Action item: Go line by line through the listing below and copy those that hold "computer".

Extracted material:
____

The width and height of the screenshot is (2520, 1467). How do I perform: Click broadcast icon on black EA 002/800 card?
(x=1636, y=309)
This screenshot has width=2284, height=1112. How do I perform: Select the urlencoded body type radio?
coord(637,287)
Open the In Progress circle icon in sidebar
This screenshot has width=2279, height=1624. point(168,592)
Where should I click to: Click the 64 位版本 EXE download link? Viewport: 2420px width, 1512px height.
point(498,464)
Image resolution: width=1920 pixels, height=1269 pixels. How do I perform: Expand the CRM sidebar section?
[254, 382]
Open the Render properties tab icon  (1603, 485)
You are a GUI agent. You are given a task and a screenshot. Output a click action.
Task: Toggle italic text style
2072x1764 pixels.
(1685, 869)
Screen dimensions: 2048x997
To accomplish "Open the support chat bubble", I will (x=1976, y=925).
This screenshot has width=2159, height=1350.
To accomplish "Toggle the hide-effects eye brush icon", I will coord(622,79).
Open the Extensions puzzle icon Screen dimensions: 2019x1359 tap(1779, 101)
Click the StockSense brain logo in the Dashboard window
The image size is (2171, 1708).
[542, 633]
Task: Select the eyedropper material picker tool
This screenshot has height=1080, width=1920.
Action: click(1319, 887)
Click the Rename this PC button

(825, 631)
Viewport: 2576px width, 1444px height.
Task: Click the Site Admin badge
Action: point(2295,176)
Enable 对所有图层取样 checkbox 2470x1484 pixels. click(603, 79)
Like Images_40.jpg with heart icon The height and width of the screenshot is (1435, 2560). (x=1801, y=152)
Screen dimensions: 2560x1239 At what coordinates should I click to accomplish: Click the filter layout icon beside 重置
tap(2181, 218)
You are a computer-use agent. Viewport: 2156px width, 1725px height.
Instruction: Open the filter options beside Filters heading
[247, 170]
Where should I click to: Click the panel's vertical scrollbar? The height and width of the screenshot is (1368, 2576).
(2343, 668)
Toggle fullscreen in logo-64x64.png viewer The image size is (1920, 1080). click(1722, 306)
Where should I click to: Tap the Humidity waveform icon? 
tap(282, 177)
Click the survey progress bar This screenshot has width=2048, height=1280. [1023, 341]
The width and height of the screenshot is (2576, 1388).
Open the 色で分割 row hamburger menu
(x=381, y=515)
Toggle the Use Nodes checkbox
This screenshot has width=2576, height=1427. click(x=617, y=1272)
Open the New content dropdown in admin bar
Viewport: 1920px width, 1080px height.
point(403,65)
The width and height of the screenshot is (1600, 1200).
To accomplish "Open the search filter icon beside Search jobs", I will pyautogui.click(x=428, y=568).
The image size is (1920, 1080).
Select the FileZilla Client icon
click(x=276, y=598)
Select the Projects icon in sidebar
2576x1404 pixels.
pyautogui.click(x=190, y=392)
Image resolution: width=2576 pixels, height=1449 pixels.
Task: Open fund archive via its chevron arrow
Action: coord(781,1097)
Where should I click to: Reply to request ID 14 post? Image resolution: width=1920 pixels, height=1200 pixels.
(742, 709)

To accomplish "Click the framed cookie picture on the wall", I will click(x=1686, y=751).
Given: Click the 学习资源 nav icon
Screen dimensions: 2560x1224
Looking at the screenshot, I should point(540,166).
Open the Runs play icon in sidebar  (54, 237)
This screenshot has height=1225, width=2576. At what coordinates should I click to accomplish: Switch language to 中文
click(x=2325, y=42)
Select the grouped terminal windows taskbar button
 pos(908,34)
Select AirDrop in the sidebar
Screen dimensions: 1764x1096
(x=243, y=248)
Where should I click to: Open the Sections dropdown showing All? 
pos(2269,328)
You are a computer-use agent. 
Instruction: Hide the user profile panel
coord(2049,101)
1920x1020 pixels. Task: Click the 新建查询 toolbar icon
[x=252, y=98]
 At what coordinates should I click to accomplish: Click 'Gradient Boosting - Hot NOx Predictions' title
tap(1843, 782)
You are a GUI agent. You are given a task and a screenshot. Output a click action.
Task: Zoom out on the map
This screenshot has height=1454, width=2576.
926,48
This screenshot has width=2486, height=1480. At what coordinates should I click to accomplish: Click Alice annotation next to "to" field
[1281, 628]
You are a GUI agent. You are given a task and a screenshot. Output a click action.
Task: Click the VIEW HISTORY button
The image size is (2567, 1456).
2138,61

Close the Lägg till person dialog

____

Result below:
You are a computer-use agent. Viewport: 2156px width, 1725px height.
You are a computer-use agent. 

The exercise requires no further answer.